::: QUOTED PASSAGE :::
Most people who undertake a first project for NaNoWriMo aren’t “career” writers. For them, it’s a hobby they must fit in around their work schedule.
When we first set out to write, we are fired up about our project, and the words flow. Unfortunately, the fire of enthusiasm burns low as time goes on, and the magnitude of the undertaking becomes apparent.
I think that to be successful as a writer, one must be obsessed with their own art. However, even many successful authors either have day jobs or a spouse whose salary pays the bills. Unless you write Romance, royalties and fat advances don’t fall from the sky except for the lucky few.
We must make time and steal time to write. When you have bills to pay and mouths to feed, there is no other way to produce a finished book.
But to be happy, one must have a balanced life. What is the point of life if you’re so busy writing about fictional lives that you aren’t present in your own?
That need to be present in my real life is why I schedule my writing time. It’s also why I reward myself for achieving my writing goals.
Some people manage to fit short bursts of writing into their daily schedule, writing at work while on break or at lunch.
Others must schedule a dedicated block of time for writing, either rising two hours before they depart for work or skipping some TV in the evening.
During my working years, I fell into both categories.
When I am gripped with a new idea, I find myself stopping wherever I am, pulling out my notebook, and noting that idea for later use.
While driving on the freeway, this isn’t possible. And that is when my best ideas all seem to occur, more’s the pity.
First, we must write at least 1,670 words every day (three more than is required). This takes me about 2 hours because I’m not fast at this.
I can’t stress this enough: write every day, no matter if you have an idea worth noting or not. If you are a person who needs a dedicated block of time, do it even if you have to get up at 4:00 am and don’t let anything disrupt you. On December 1st, you can reward yourself by sleeping in.
But maybe you can’t sit still for too long. Write in small increments—ten minutes here, half-an-hour there. These short bursts add up.
Perhaps your mind has gone blank. If you are stuck, write about how your day went and how you feel about life, or write that grocery list. Just write and think about where you want to take your real story.
Write about what you would like to make happen in that story. Soon, you will be writing what you intended, and everything tallies toward your daily word count goal.
Stay connected. Check in to the national threads and your regional thread to keep in contact with other writers. This is a reward that will keep you enthused about your project.
Nowadays, I fit household chores into my writing time the way I used to squeeze writing into my working life.
But we have one hard, inviolable rule in my home. Whatever else happens during the day, we sit down to the table and eat dinner together. Then we work together to clear the table and clean the kitchen, continuing any discussions that were begun during dinner.
This is a reward for all the goals each family member met that day, a pocket of time dedicated to keeping the lines of communication open and maintaining the connections that bind us.
All through “the blender years” of child-rearing, dinner at the table with the family was required. Some evenings, food was accompanied by the sarcasm of a disgruntled teenager who was angry that we couldn’t “just nuke some Hot Pockets like normal people.” Yes, they were upset, but they were there.
:::
AIM OF THE TASK | From the NaNoWriMo essay, list everything it suggests writing about when your mind has gone blank or you are stuck.
::: SUPPLIED INFORMATION :::
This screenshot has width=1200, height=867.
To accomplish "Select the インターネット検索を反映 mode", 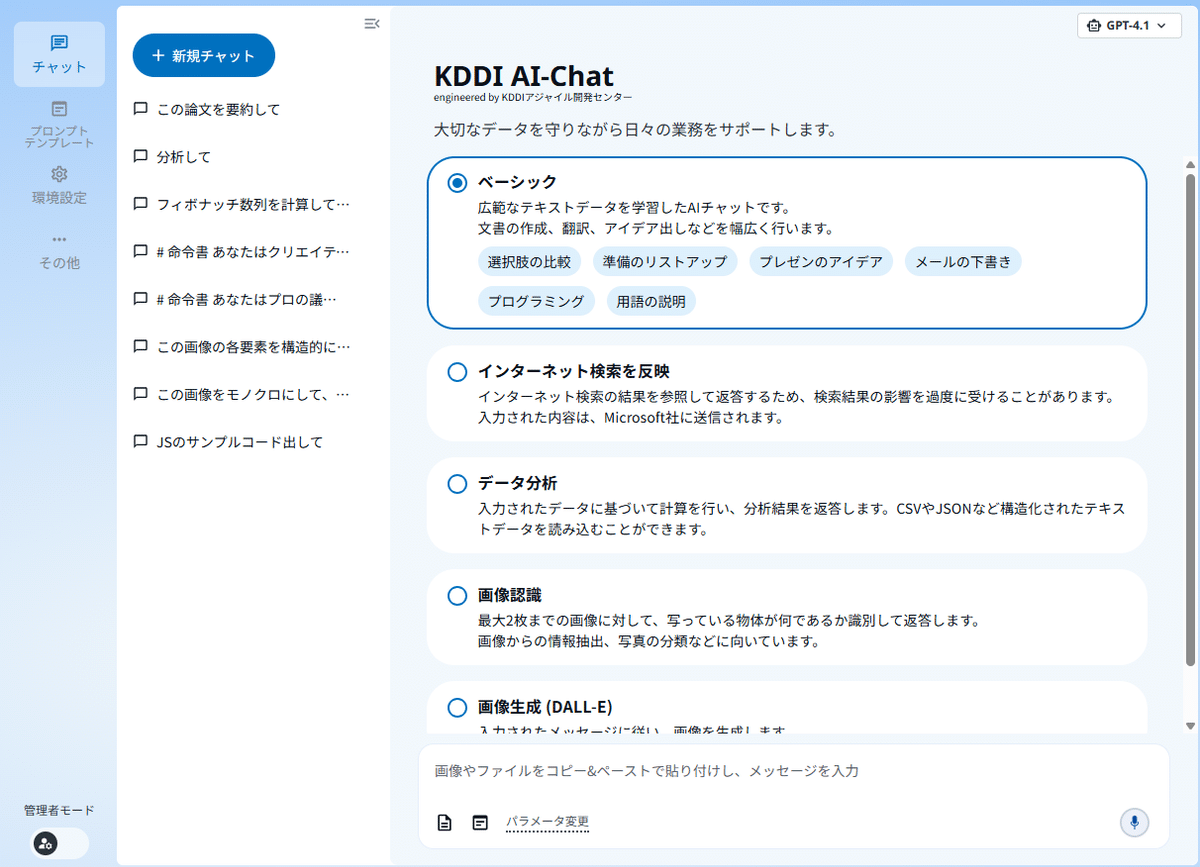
:::
COMPLETE OUTPUT |
- How your day went
- How you feel about life
- A grocery list
- What you would like to make happen in your story